Swedish economy in recession as consumers pare back
SWEDEN’S economy fell into a recession in the third quarter as inventories declined and households cut back spending amid increasing borrowing costs and rising prices.
Calendar-adjusted gross domestic product shrank by 0.3 per cent in the three months through September, compared with Q2, as indicated by figures published by Statistics Sweden on Wednesday (Nov 29). An initial estimate published last month had indicated stagnation in the quarter. The drop marks the second consecutive quarter of contraction after a 0.8 per cent decline in Q2.
A rapid increase in prices and borrowing costs is weighing heavily on the Swedish economy, as households are forced to reduce spending and housing construction has plunged. Most forecasters now expect the largest Nordic country to see its output contract for two consecutive years, and the European Commission forecasts that Sweden will be the only member state that will see its output decline next year.
“The outcome confirms a weak development in the Swedish economy,” Swedbank’s analysts Pernilla Johansson and Maria Wallin Fredholm said in a note to clients. “A development that we think will continue during the winter.”
They pointed out that a negative contribution from household consumption for the fifth straight quarter matches the previous longest decline in 1992 to 1993.

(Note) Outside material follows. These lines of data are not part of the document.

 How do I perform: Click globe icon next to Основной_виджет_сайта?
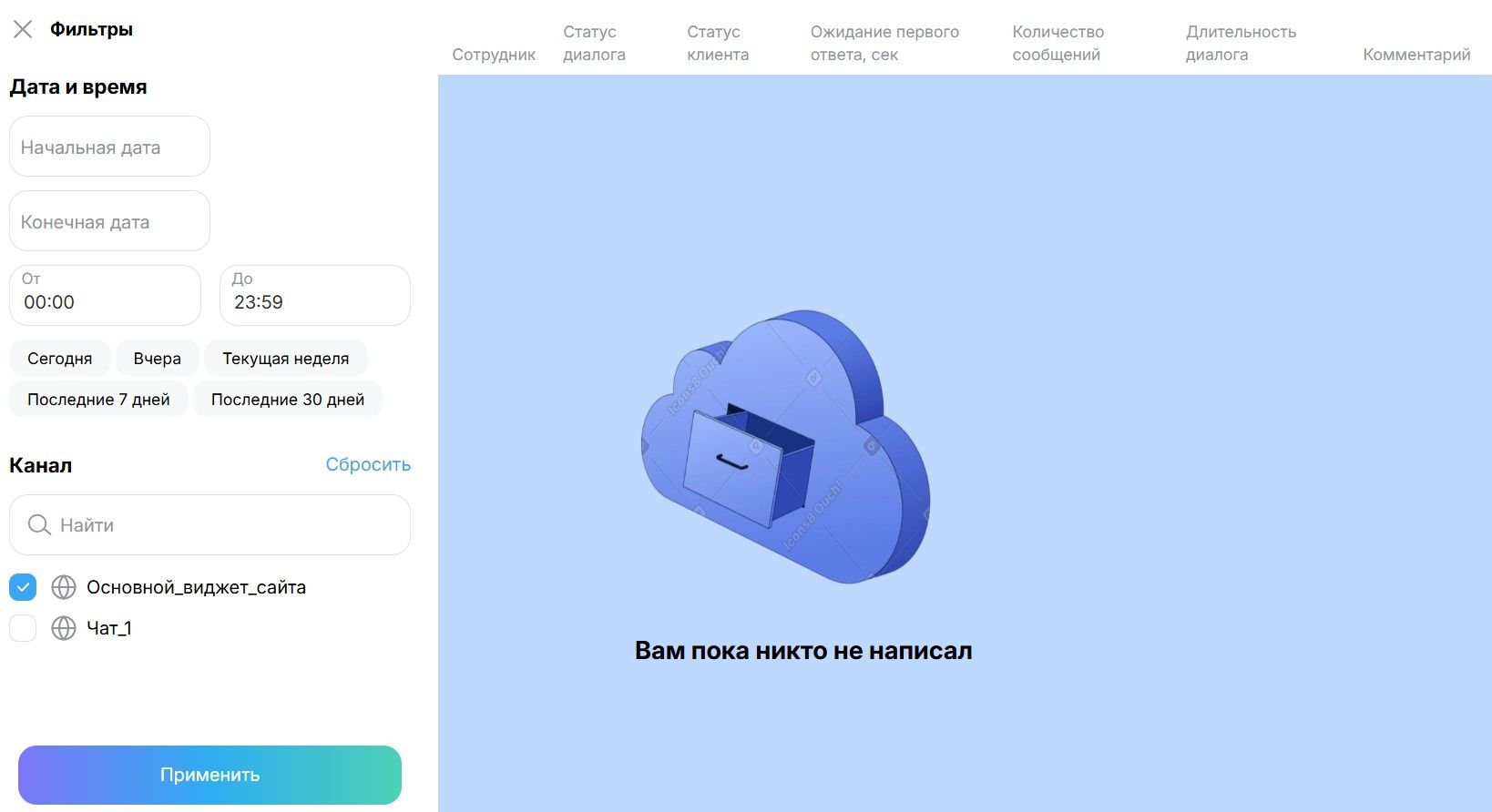pos(64,587)
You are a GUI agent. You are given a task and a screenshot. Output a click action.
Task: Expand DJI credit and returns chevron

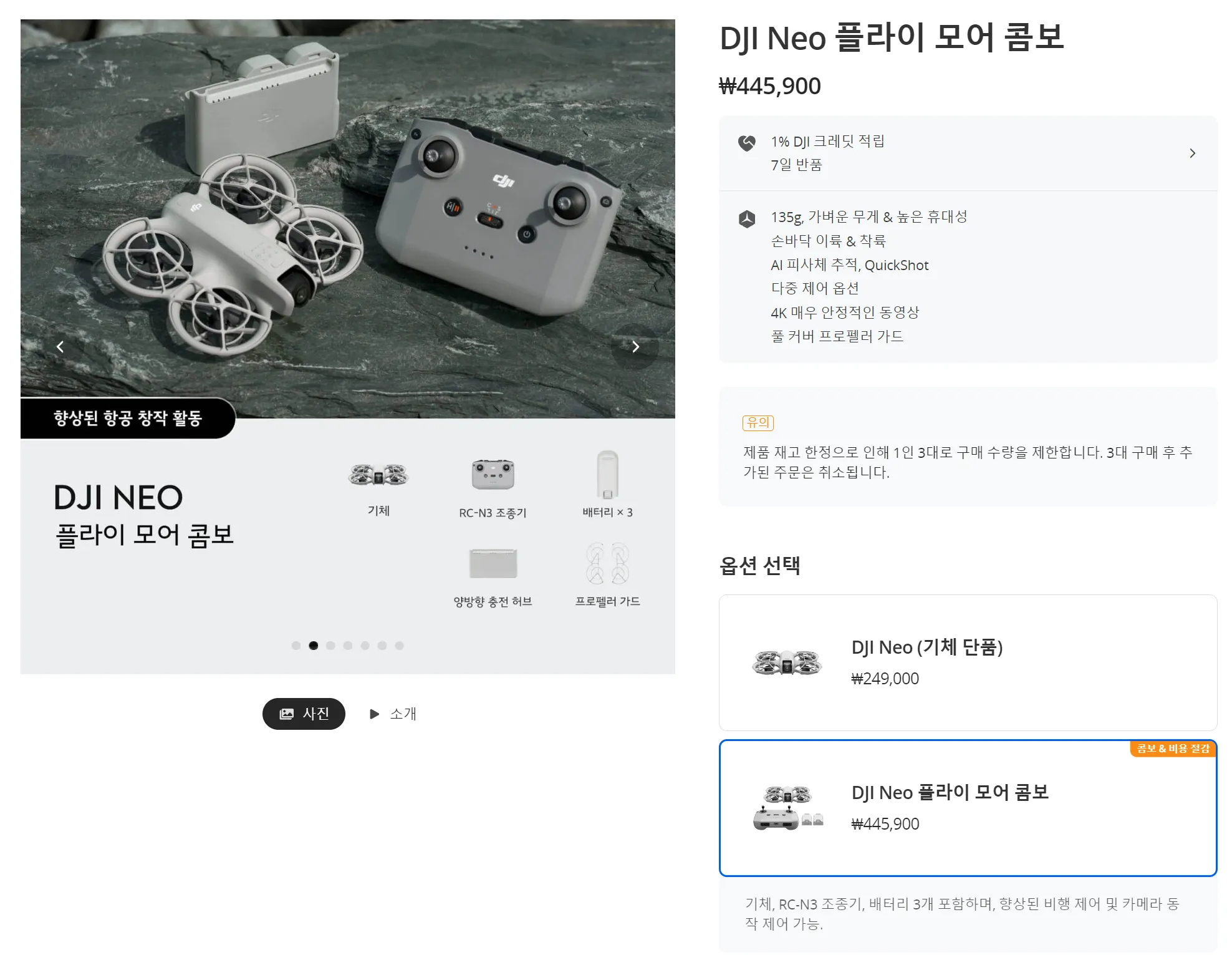(x=1192, y=153)
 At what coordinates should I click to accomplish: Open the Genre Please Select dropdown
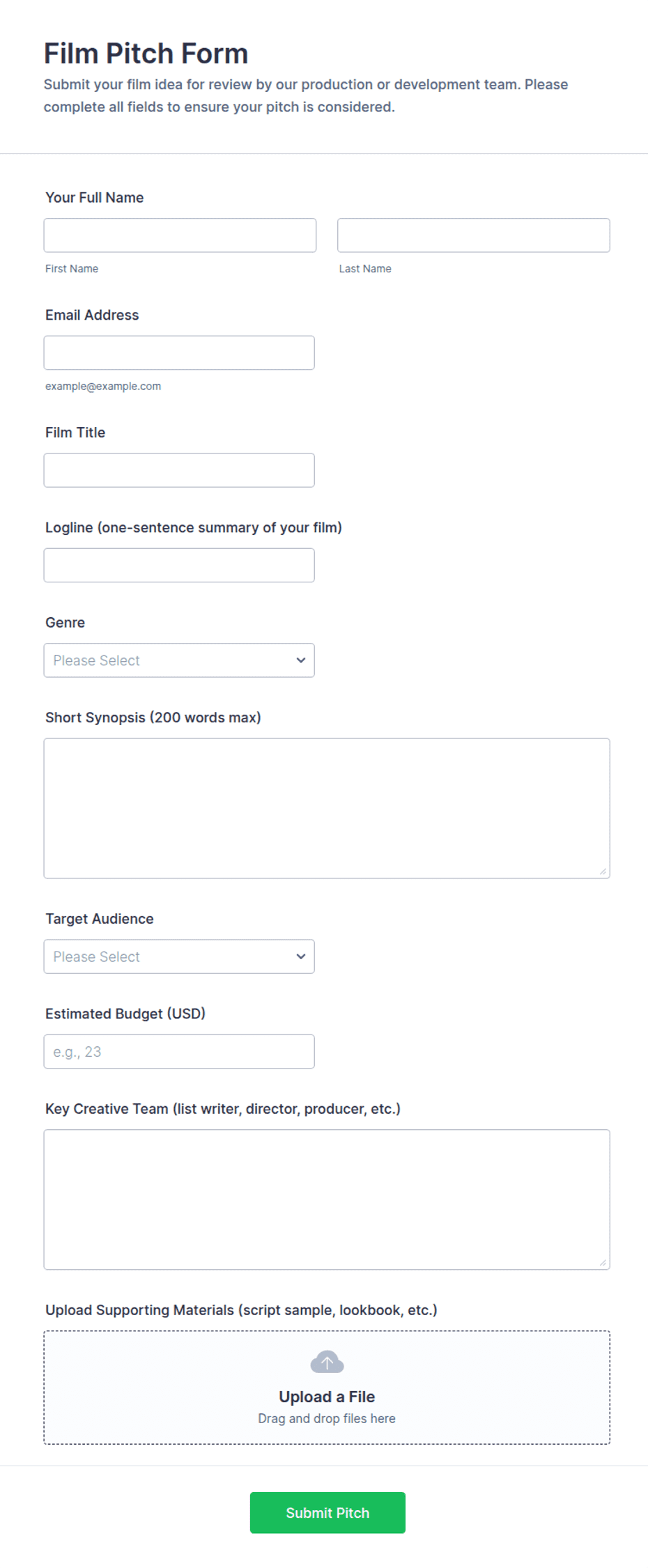(x=179, y=660)
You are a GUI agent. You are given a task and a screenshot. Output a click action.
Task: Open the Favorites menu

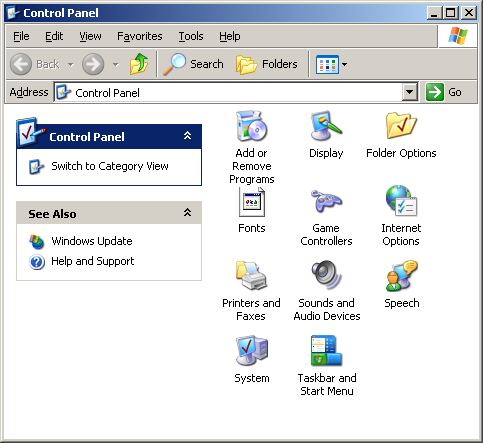coord(140,36)
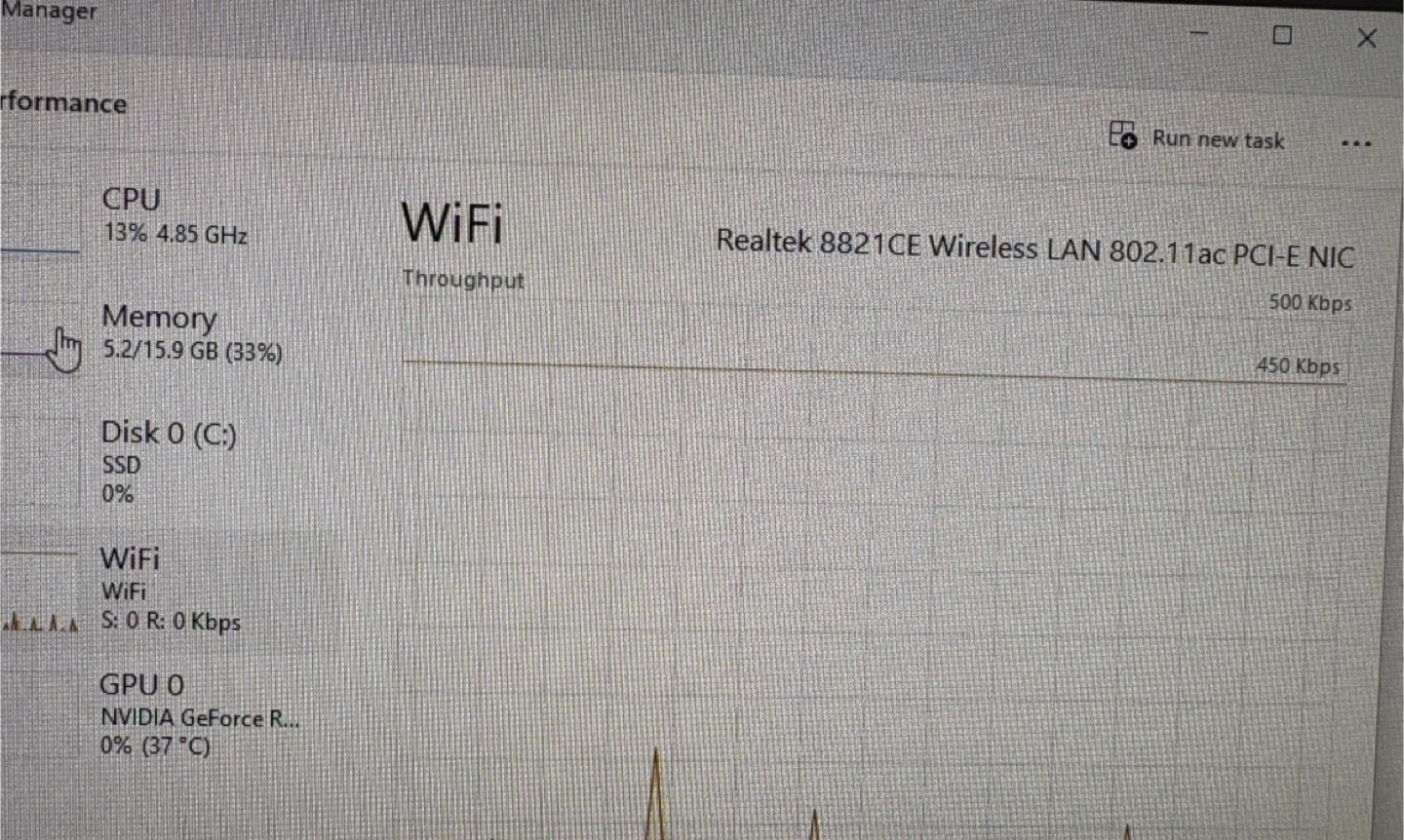The width and height of the screenshot is (1404, 840).
Task: Open the GPU 0 NVIDIA GeForce entry
Action: [174, 715]
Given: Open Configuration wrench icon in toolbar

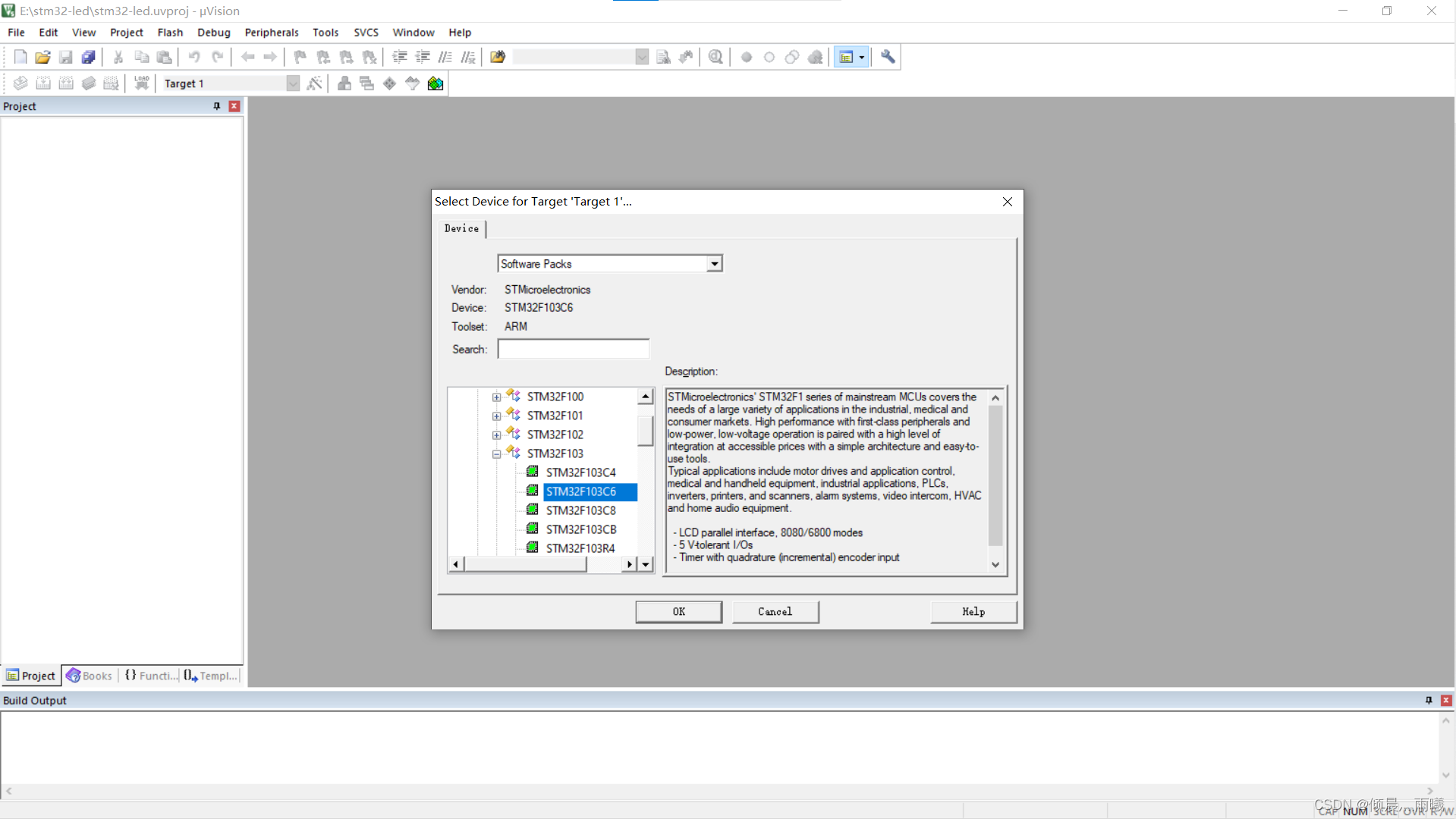Looking at the screenshot, I should click(888, 57).
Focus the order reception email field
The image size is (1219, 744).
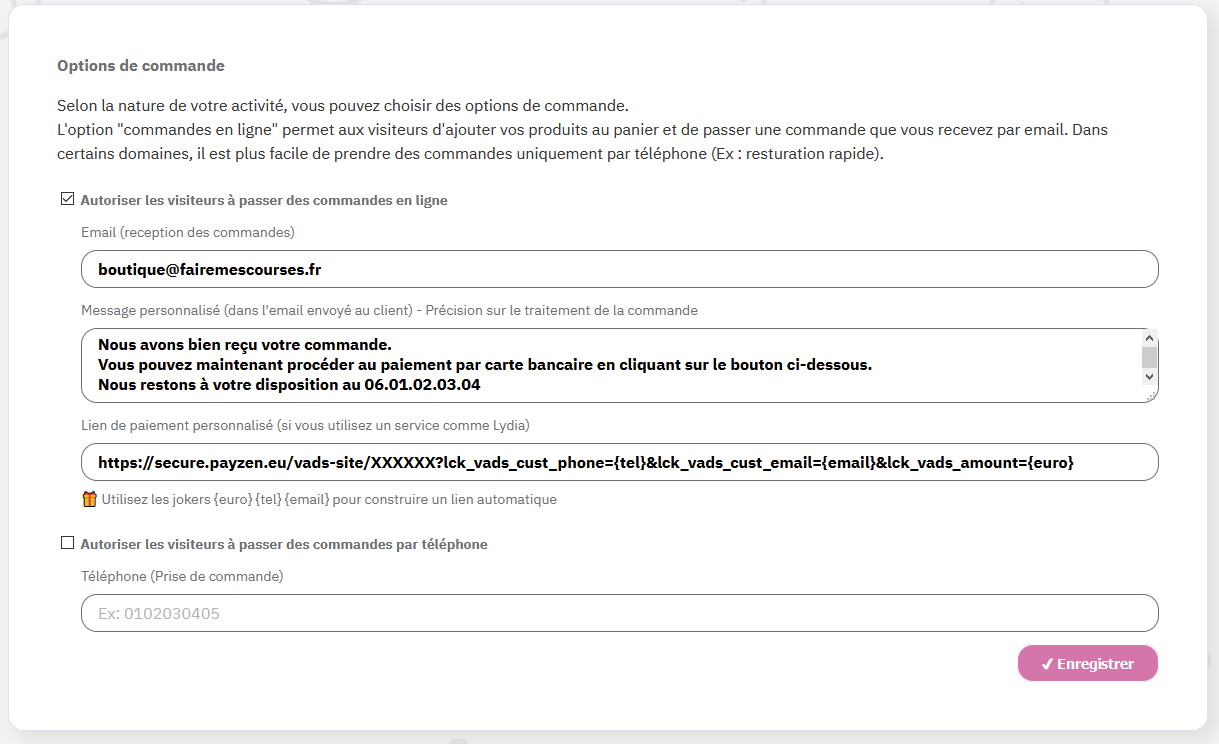[x=619, y=269]
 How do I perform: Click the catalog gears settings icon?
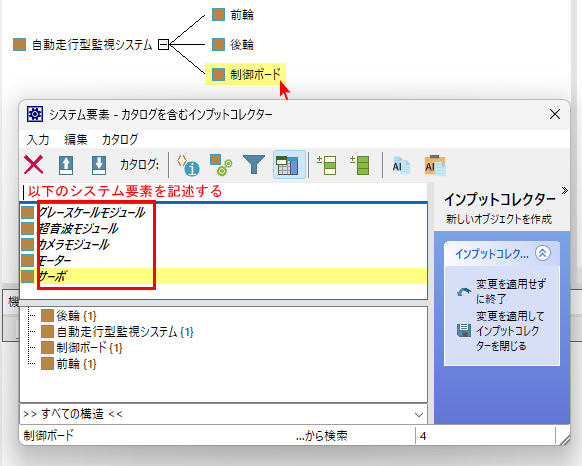[221, 165]
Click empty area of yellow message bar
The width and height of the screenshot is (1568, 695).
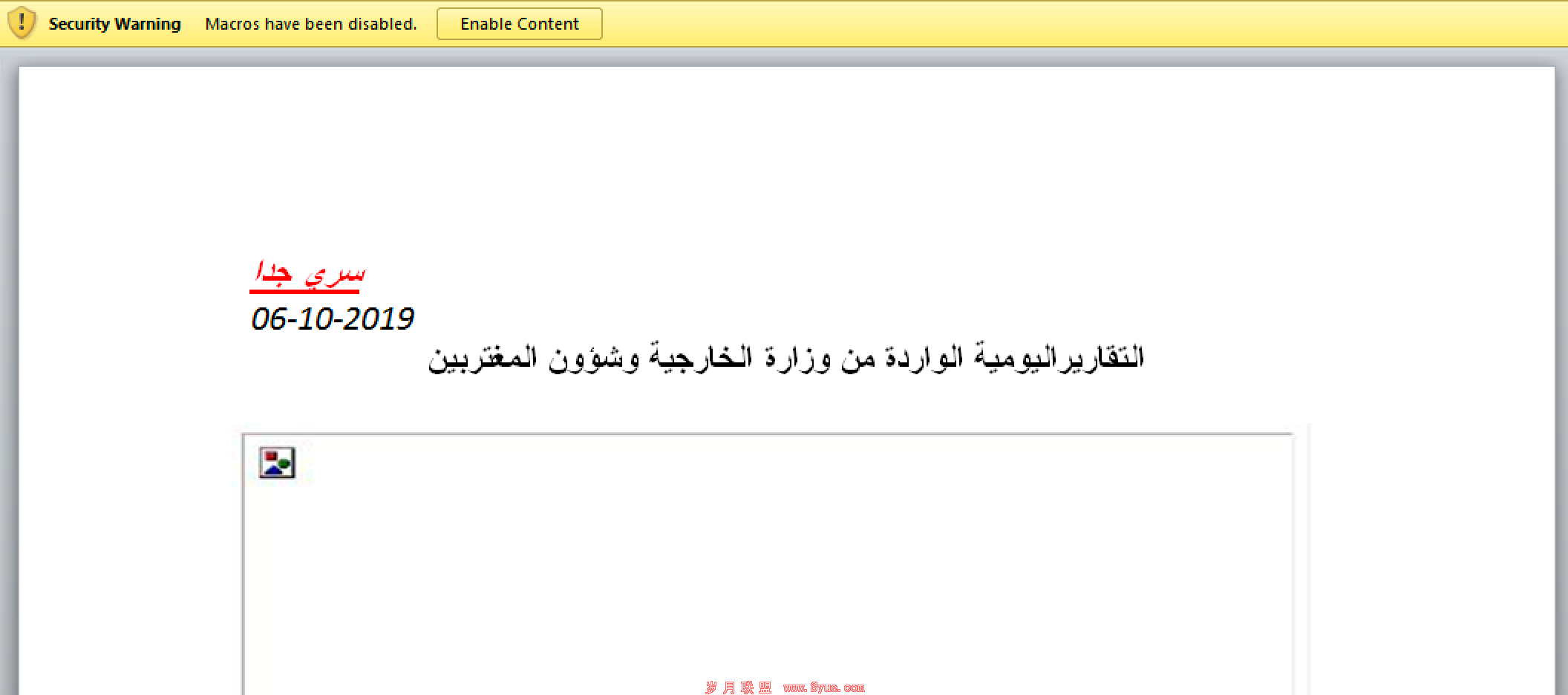[x=1077, y=24]
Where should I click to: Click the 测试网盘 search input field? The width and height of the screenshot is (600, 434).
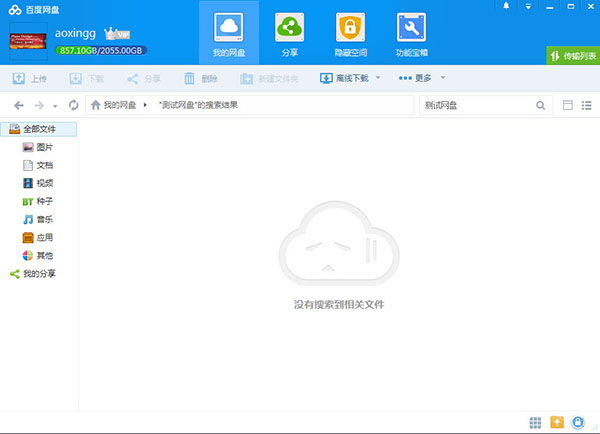tap(475, 105)
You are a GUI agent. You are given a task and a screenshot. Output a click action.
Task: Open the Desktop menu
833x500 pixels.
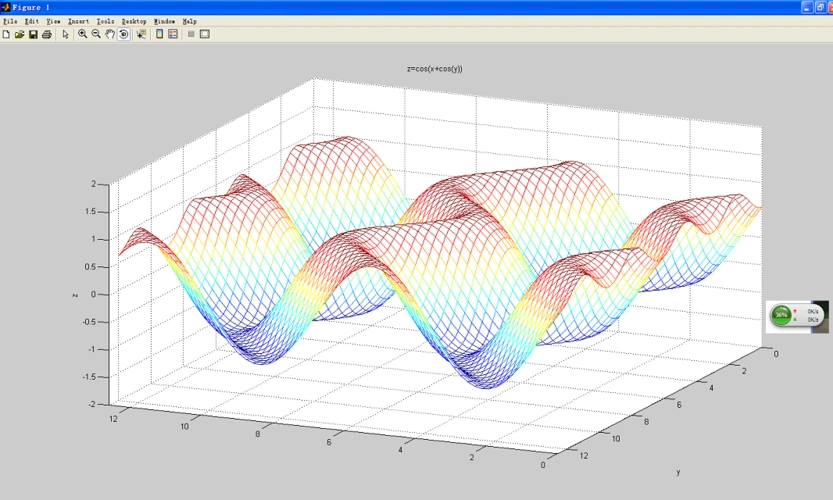(x=133, y=21)
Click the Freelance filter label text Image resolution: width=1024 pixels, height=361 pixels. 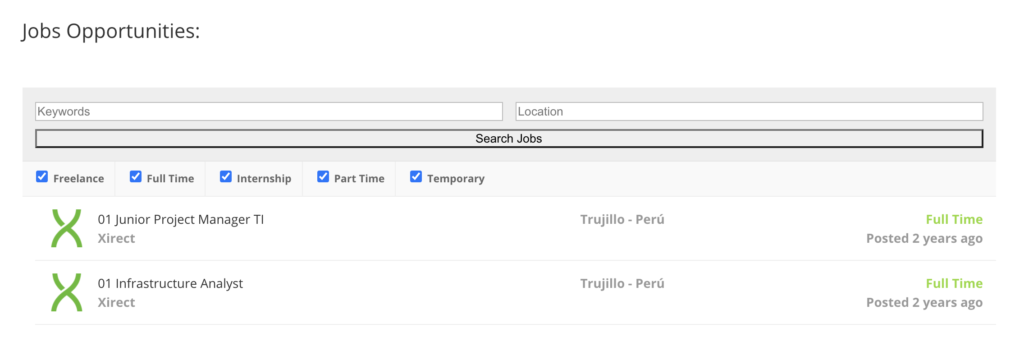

Still, it was mainly the slump of inventories that pushed GDP down by 1.4 per cent, while household spending contributed 0.2 per cent to the decline, the same as investment, the statistics office said. Net exports had a 1.5 per cent positive impact.
The krona – which has been the best performer in the G10 space of major currencies in the second half – eased following the news, trading 0.1 per cent down at 11.3608 versus the euro at 9.20 am in Stockholm.
The development in Sweden mirrors those in neighbouring Denmark and Finland, where economy also contracted in Q3. In fossil-fuel rich Norway, GDP eked out a gain in the period, thanks in part to wetter weather boosting hydropower output.
The Swedish central bank raised its benchmark interest rate to 4 per cent from zero in 18 months of back-to-back hikes, before deciding to keep borrowing costs unchanged at a meeting earlier this month. As a majority of Swedish mortgages have rates fixed on three-month terms, the time it takes for rate increases to hit borrowers is relatively short.
Despite the pressure from rising rates and elevated inflation, the country’s labour market has shown resilience, with the share of people who have jobs hitting record levels earlier this year. However, recent data has showed that weakening demand is starting to translate into more joblessness.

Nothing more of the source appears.